From 4f5d8e434278cd5999bf21e91f0923d55ec8d52b Mon Sep 17 00:00:00 2001
From: ReinUsesLisp <reinuseslisp@airmail.cc>
Date: Tue, 12 Nov 2019 23:26:56 -0300
Subject: [PATCH] gl_shader_cache: Specialize shader workgroup

Drop the usage of ARB_compute_variable_group_size and specialize compute
shaders instead. This permits compute to run on AMD and Intel
proprietary drivers.
---
 src/video_core/engines/kepler_compute.h       |  2 +-
 .../renderer_opengl/gl_rasterizer.cpp         | 21 +++----
 .../renderer_opengl/gl_shader_cache.cpp       | 63 +++++++++----------
 .../renderer_opengl/gl_shader_cache.h         |  6 +-
 .../renderer_opengl/gl_shader_disk_cache.cpp  |  4 +-
 .../renderer_opengl/gl_shader_disk_cache.h    | 48 +++++++++-----
 6 files changed, 75 insertions(+), 69 deletions(-)

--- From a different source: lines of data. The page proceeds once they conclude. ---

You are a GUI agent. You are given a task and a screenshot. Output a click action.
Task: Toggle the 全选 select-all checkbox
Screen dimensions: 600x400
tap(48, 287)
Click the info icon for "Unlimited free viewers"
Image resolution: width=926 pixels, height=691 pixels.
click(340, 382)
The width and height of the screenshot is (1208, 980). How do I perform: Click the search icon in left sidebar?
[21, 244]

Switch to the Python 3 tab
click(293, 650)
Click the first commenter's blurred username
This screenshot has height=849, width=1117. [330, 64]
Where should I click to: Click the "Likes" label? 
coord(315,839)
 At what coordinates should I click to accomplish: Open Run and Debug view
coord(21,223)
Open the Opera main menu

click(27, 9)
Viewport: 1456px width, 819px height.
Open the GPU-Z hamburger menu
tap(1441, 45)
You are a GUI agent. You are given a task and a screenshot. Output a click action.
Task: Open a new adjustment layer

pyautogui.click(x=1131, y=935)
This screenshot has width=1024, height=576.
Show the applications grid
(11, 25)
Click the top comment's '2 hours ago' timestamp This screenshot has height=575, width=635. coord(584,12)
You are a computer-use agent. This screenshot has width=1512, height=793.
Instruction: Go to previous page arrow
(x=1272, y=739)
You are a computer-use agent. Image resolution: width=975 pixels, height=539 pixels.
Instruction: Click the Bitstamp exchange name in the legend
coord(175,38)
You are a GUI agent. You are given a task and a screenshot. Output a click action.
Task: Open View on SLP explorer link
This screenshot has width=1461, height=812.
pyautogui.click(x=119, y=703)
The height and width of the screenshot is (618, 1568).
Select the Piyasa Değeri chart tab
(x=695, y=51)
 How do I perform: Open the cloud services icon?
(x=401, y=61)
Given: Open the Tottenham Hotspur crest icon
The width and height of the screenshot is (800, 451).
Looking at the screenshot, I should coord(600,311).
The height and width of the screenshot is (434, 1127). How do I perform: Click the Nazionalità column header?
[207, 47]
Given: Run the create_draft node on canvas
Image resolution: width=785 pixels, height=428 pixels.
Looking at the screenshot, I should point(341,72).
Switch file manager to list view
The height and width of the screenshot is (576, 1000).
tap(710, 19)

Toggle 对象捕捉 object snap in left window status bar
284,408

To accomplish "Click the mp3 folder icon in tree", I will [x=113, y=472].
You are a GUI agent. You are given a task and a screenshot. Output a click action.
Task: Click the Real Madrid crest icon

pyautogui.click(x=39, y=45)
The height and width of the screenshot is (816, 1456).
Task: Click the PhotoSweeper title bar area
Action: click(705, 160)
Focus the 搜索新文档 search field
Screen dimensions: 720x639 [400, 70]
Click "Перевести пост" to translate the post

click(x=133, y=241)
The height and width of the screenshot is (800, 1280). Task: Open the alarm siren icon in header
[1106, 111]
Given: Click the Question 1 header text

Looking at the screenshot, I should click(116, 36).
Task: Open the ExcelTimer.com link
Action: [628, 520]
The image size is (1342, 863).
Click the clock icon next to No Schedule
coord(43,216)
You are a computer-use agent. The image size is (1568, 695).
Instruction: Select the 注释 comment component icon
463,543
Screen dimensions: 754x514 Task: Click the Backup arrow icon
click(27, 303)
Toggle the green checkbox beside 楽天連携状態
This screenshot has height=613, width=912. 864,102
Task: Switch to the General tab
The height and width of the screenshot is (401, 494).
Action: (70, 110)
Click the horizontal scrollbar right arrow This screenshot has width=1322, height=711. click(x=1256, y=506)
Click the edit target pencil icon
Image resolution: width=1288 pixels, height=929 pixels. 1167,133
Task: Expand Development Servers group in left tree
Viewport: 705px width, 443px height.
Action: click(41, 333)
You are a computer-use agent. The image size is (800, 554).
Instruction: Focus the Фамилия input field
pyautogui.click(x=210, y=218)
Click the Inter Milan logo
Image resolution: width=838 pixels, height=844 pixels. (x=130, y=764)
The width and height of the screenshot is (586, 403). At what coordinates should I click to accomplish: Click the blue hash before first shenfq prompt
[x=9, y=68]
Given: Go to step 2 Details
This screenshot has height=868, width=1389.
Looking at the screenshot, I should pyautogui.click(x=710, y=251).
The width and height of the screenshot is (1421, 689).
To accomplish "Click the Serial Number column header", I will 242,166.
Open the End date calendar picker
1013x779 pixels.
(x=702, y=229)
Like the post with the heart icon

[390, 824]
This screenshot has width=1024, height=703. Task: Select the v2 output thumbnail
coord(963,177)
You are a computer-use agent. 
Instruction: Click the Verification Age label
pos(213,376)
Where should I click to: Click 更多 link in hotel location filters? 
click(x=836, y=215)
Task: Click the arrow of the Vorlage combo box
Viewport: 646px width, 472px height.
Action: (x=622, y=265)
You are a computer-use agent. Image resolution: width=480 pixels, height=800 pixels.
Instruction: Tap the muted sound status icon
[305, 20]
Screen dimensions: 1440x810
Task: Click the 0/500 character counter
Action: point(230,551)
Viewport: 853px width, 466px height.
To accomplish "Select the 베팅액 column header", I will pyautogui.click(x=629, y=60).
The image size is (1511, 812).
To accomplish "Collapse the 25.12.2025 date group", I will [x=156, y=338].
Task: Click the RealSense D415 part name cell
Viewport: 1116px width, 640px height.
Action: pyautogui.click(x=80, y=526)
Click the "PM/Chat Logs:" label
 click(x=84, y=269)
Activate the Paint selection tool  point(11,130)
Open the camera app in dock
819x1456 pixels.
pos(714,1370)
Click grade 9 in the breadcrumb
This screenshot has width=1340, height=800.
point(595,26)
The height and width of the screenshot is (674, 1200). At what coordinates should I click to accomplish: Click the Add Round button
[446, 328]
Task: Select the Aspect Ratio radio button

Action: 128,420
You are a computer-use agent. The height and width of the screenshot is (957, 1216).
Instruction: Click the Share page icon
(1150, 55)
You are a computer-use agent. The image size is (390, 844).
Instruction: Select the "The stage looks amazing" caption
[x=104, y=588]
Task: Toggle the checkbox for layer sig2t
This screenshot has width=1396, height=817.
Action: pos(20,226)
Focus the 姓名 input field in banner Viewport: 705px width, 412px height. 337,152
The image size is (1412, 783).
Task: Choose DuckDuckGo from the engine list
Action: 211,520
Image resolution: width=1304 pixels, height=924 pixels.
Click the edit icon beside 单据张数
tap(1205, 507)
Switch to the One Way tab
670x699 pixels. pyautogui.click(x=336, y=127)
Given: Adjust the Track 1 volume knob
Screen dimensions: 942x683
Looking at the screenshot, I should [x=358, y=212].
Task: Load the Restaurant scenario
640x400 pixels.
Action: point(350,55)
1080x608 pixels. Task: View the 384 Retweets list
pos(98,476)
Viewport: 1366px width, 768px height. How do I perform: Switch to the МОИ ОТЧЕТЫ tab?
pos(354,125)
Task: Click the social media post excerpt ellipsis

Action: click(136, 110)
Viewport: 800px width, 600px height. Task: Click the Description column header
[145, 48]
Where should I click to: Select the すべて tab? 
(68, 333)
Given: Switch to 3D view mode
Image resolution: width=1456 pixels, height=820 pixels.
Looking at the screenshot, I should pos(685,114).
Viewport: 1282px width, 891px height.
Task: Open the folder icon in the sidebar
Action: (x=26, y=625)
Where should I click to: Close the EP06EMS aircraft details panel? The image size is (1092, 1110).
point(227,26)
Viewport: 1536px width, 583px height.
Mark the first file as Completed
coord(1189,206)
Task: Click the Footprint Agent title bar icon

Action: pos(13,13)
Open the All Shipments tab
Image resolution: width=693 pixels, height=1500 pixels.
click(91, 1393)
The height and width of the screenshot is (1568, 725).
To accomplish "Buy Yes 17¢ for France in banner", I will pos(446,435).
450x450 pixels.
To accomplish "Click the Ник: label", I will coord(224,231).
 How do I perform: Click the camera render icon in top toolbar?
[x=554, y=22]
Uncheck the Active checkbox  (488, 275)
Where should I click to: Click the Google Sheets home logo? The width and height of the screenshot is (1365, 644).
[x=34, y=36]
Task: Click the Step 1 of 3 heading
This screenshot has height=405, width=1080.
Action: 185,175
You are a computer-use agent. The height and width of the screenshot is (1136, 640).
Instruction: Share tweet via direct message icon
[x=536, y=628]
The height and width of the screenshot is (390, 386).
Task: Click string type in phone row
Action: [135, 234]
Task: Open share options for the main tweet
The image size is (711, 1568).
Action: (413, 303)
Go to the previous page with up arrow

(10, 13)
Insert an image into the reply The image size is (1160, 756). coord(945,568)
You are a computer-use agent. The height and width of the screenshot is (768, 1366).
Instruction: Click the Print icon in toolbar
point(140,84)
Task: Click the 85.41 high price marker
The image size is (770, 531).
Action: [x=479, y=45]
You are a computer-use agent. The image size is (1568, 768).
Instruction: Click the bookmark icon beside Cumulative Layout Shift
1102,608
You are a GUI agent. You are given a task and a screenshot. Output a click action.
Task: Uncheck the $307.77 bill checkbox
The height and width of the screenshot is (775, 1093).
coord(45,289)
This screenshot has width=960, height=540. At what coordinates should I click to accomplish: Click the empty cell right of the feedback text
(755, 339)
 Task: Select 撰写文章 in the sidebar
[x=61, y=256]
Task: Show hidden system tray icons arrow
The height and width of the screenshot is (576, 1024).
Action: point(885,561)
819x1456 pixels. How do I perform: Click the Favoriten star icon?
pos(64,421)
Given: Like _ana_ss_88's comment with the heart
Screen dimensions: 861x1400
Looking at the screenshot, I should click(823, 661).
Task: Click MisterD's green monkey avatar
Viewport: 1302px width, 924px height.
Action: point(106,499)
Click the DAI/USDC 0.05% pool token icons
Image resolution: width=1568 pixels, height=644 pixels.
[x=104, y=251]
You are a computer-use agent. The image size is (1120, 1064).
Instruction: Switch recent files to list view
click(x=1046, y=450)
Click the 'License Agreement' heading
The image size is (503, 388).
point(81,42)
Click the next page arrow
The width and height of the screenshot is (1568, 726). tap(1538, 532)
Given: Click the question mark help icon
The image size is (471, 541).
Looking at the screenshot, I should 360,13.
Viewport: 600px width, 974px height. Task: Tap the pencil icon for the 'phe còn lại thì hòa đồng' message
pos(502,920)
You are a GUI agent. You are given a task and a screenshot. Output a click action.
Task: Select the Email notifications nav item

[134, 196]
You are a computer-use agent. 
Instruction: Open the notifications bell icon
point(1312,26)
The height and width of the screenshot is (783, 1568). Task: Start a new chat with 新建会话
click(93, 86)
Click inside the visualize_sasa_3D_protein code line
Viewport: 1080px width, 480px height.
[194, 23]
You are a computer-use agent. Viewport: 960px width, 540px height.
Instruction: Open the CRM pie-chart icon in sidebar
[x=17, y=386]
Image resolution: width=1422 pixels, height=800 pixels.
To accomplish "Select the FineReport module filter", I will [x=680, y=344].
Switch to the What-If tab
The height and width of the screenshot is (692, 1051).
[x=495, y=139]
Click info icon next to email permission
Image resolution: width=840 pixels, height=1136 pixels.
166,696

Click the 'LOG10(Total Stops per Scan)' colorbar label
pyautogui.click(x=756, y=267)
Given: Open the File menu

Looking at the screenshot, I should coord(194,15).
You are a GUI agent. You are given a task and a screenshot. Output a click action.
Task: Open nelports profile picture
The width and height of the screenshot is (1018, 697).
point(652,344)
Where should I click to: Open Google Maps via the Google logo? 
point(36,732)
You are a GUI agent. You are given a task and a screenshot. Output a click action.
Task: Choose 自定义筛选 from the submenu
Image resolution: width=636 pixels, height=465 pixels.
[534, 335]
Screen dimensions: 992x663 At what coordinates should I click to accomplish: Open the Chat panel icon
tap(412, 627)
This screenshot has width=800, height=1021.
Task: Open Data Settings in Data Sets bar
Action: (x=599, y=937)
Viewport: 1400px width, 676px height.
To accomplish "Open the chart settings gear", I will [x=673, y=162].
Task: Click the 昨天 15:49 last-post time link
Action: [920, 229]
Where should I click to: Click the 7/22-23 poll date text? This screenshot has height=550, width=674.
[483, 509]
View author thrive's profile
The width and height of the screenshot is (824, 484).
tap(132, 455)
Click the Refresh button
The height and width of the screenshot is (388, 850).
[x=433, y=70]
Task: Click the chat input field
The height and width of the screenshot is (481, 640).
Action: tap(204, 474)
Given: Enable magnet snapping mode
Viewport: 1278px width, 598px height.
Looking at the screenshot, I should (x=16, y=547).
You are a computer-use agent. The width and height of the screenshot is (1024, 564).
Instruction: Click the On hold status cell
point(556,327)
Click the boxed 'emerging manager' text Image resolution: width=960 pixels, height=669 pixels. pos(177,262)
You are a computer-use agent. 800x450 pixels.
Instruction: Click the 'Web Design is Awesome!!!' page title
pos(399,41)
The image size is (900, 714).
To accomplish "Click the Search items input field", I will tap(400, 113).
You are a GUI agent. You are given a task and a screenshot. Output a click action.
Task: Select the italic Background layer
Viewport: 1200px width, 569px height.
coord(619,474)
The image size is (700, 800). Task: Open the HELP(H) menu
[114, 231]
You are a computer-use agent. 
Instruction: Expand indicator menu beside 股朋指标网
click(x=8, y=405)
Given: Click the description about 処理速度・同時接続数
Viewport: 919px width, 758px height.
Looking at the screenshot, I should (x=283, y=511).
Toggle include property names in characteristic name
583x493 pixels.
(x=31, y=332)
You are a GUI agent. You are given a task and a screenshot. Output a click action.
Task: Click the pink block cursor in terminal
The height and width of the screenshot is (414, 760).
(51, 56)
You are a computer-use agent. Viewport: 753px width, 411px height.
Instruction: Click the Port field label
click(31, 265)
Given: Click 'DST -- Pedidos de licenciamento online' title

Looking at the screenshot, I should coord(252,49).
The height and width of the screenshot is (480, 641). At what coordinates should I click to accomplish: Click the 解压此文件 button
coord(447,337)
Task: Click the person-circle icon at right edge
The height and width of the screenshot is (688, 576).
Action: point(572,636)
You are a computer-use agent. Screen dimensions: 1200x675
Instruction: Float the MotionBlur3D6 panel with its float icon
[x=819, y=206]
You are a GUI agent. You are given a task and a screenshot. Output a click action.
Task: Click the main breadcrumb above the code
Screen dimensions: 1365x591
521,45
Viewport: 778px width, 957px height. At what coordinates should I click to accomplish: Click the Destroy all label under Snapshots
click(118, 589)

diff --git a/src/video_core/engines/kepler_compute.h b/src/video_core/engines/kepler_compute.h
index 5259d92bd7..bd49c6627c 100644
--- a/src/video_core/engines/kepler_compute.h
+++ b/src/video_core/engines/kepler_compute.h
@@ -140,7 +140,7 @@ public:
 
         INSERT_PADDING_WORDS(0x3);
 
-        BitField<0, 16, u32> shared_alloc;
+        BitField<0, 18, u32> shared_alloc;
 
         BitField<16, 16, u32> block_dim_x;
         union {
diff --git a/src/video_core/renderer_opengl/gl_rasterizer.cpp b/src/video_core/renderer_opengl/gl_rasterizer.cpp
index b76de71ec6..bd4e5f6e3a 100644
--- a/src/video_core/renderer_opengl/gl_rasterizer.cpp
+++ b/src/video_core/renderer_opengl/gl_rasterizer.cpp
@@ -273,8 +273,8 @@ void RasterizerOpenGL::SetupShaders(GLenum primitive_mode) {
         SetupDrawGlobalMemory(stage, shader);
         SetupDrawTextures(stage, shader, base_bindings);
 
-        const ProgramVariant variant{base_bindings, primitive_mode};
-        const auto [program_handle, next_bindings] = shader->GetProgramHandle(variant);
+        const ProgramVariant variant(base_bindings, primitive_mode);
+        const auto [program_handle, next_bindings] = shader->GetHandle(variant);
 
         switch (program) {
         case Maxwell::ShaderProgram::VertexA:
@@ -725,18 +725,14 @@ bool RasterizerOpenGL::DrawMultiBatch(bool is_indexed) {
 }
 
 void RasterizerOpenGL::DispatchCompute(GPUVAddr code_addr) {
-    if (!GLAD_GL_ARB_compute_variable_group_size) {
-        LOG_ERROR(Render_OpenGL, "Compute is currently not supported on this device due to the "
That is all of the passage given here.